ENTRIES PROVIDED:

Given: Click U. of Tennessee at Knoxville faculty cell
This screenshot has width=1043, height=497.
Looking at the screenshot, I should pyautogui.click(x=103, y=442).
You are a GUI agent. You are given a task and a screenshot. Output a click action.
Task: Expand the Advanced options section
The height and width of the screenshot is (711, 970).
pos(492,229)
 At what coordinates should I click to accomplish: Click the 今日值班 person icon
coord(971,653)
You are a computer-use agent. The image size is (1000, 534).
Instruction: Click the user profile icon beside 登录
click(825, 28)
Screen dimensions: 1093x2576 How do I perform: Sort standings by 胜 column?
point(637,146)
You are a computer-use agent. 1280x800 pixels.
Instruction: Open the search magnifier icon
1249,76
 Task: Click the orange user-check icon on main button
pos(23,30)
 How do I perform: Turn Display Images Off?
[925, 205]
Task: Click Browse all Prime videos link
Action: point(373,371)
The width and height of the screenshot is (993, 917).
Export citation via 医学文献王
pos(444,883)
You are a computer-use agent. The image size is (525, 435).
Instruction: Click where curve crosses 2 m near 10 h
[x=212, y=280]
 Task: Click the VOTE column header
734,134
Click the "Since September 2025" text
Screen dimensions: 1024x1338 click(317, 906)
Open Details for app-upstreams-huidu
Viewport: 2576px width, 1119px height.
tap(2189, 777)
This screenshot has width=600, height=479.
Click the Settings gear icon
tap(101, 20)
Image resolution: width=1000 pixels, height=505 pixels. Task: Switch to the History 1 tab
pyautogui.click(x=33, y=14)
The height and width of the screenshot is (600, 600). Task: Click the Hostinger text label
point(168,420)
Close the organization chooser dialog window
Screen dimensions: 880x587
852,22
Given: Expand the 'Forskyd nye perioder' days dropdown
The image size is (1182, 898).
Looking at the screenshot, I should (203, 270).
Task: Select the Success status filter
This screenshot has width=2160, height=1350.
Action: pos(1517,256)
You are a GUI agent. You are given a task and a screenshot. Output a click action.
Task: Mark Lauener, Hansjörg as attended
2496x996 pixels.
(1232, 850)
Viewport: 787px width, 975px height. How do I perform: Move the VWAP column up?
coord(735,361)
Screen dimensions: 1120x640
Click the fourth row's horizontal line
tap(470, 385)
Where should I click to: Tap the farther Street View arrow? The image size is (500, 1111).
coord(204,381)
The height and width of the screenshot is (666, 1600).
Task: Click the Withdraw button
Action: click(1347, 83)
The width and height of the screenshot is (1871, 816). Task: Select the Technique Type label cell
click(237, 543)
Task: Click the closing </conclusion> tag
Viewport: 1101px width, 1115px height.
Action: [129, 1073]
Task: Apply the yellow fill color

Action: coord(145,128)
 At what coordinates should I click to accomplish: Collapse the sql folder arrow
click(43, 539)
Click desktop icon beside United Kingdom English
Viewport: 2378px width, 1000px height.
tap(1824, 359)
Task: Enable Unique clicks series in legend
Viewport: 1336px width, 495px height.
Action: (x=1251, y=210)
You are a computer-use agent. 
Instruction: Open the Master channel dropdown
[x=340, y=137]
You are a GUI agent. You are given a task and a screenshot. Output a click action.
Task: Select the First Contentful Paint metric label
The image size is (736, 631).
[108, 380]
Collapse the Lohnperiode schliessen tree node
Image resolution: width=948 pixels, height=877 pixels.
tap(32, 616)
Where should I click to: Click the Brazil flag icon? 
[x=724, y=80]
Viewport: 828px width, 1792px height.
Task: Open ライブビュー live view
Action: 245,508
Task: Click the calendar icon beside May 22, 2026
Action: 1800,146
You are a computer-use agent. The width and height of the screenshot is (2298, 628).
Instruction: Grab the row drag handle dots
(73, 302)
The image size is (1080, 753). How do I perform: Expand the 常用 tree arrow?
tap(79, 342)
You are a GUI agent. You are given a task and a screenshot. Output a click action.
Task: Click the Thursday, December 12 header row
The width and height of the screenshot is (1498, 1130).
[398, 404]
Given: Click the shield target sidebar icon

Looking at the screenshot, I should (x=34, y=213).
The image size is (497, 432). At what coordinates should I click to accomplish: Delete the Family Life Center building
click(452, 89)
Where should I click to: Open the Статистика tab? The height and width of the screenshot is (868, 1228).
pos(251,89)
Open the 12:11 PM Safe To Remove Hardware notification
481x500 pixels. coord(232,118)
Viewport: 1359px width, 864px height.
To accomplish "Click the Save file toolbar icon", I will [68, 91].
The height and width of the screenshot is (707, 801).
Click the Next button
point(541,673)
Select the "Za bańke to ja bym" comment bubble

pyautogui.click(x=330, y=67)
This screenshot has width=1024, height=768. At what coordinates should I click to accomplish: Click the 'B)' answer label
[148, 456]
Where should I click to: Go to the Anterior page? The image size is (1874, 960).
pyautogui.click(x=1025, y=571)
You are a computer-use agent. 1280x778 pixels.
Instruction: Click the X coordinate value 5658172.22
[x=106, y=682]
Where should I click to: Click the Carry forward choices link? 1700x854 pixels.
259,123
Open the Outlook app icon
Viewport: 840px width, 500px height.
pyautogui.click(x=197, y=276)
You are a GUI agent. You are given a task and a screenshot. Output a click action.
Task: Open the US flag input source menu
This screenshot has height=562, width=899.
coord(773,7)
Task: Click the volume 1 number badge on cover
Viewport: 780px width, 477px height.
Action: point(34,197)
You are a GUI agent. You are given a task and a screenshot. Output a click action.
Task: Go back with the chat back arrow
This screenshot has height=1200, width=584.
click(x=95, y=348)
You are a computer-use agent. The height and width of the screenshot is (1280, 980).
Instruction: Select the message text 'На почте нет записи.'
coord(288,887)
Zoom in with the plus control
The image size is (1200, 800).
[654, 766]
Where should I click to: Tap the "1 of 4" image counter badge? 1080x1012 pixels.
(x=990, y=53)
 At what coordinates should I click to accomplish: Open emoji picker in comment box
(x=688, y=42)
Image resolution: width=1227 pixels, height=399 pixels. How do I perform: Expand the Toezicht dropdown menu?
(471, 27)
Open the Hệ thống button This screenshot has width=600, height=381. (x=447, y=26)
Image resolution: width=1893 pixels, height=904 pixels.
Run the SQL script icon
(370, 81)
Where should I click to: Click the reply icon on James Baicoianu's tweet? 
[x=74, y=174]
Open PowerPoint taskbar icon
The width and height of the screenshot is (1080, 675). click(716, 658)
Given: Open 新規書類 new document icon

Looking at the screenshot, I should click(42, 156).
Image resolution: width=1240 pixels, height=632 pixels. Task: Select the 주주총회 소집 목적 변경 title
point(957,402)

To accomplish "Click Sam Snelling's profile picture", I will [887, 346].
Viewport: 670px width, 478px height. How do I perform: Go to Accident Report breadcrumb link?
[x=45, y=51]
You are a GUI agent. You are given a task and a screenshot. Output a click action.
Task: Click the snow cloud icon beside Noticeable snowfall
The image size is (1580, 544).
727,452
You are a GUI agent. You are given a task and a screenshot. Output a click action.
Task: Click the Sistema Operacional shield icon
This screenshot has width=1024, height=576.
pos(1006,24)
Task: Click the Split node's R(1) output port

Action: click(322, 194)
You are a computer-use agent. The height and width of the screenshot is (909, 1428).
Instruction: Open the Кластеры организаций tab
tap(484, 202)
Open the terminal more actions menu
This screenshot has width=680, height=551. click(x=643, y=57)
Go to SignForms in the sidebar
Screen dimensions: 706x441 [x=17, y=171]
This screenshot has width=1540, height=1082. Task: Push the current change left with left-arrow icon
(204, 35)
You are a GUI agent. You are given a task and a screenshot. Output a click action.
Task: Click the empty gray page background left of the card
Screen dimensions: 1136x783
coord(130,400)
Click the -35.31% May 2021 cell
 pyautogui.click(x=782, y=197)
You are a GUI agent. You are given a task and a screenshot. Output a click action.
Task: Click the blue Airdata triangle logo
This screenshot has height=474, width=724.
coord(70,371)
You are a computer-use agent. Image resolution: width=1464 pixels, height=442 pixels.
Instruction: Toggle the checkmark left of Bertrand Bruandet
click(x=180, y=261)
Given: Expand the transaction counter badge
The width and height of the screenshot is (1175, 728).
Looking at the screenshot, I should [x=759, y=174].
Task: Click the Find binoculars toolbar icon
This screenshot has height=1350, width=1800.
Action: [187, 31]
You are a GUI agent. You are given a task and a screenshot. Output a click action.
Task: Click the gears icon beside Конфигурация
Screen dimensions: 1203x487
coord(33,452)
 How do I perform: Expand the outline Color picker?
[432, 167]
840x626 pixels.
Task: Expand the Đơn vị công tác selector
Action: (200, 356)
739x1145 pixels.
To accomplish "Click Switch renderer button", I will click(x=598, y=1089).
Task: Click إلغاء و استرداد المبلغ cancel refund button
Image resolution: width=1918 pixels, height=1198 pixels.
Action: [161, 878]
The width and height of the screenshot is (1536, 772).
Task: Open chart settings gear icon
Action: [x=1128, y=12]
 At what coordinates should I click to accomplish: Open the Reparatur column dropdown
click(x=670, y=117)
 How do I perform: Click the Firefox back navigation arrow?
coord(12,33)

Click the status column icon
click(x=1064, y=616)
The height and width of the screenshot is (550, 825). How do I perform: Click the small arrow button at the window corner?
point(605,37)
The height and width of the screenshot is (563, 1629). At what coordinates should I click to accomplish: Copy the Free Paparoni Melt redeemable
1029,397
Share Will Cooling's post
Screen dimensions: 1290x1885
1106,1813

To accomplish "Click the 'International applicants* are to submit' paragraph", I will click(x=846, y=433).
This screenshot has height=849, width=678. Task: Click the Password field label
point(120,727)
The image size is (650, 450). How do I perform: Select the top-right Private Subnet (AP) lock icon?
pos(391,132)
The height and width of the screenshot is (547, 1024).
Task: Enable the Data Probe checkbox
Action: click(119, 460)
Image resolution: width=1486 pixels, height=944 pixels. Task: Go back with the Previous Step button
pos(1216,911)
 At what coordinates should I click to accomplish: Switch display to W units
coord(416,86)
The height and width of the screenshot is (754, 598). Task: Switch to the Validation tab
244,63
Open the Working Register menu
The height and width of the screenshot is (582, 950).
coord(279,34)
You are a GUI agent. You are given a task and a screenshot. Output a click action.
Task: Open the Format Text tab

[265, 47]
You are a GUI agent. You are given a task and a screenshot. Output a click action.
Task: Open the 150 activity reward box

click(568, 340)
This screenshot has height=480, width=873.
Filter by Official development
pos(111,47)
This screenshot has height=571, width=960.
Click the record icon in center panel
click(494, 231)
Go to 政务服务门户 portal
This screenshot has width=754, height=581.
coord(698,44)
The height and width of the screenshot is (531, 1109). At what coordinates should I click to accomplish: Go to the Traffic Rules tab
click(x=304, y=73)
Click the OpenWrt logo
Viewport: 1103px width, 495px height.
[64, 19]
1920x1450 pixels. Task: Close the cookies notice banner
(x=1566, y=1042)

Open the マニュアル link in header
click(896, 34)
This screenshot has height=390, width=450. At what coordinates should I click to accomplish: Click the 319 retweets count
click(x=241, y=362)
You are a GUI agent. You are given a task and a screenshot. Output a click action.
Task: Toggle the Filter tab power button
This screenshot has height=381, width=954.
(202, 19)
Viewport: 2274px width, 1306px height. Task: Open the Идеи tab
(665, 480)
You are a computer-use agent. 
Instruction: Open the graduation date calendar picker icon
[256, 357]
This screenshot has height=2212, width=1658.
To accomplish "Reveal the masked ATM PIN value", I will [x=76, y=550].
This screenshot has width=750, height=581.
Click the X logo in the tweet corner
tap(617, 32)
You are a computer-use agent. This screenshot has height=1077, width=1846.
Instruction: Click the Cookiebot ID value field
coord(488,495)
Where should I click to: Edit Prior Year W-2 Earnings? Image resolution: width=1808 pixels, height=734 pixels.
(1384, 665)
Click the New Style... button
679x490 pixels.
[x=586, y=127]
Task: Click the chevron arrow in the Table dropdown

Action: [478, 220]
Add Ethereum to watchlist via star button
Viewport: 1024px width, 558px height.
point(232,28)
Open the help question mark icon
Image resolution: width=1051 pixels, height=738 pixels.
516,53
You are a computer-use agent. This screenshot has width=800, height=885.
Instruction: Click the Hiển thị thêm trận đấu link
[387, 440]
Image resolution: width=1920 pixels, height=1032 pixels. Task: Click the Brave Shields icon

AIM OF THE TASK: In the listing above, count every line that contains the word "toolbar" and give the number with no comment.

THE COMPLETED TASK: 2